Description of the task> Once the line with "Quem Somos (19, 2176)" is found in the entries below, repeat it and each following line exactly, up to and including the line with "[Guia rápido de". Add no other lines.

Excerpted data>
┄┄┄┄┄┄┄┄┄┄
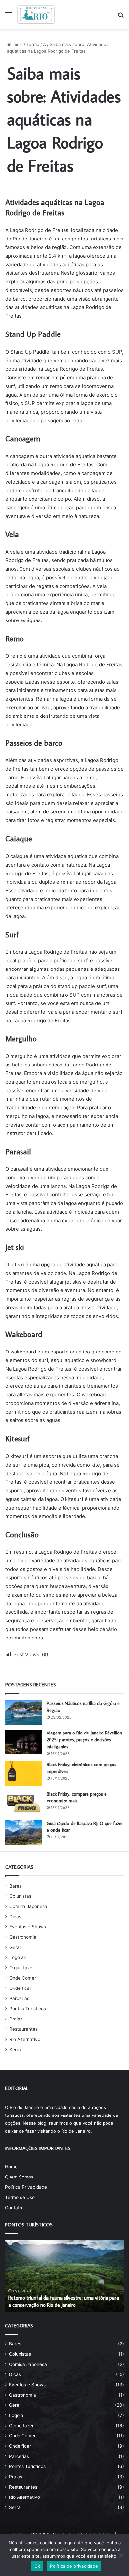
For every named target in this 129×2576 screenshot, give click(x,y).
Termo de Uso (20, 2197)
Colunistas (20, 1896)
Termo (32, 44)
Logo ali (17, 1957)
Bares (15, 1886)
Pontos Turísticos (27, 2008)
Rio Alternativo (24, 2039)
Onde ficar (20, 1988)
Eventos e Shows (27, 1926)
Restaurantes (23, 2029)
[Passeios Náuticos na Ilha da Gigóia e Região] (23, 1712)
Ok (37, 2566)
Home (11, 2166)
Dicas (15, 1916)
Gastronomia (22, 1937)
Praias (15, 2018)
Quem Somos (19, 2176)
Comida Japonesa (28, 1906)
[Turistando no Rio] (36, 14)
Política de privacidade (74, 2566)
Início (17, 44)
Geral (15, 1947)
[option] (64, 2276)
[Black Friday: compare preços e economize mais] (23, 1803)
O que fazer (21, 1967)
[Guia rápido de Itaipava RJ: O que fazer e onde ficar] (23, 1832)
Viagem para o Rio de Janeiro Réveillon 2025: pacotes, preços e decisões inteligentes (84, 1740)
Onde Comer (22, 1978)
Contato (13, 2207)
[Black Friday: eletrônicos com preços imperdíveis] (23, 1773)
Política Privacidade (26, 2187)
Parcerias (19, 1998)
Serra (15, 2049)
┄┄┄┄┄┄┄┄┄┄
Exercise result>
Quem Somos (19, 2176)
Comida Japonesa (28, 1906)
[Turistando no Rio] (36, 14)
Política de privacidade (74, 2566)
Início (17, 44)
Geral (15, 1947)
[option] (64, 2276)
[Black Friday: compare preços e economize mais] (23, 1803)
O que fazer (21, 1967)
[Guia rápido de Itaipava RJ: O que fazer e onde ficar] (23, 1832)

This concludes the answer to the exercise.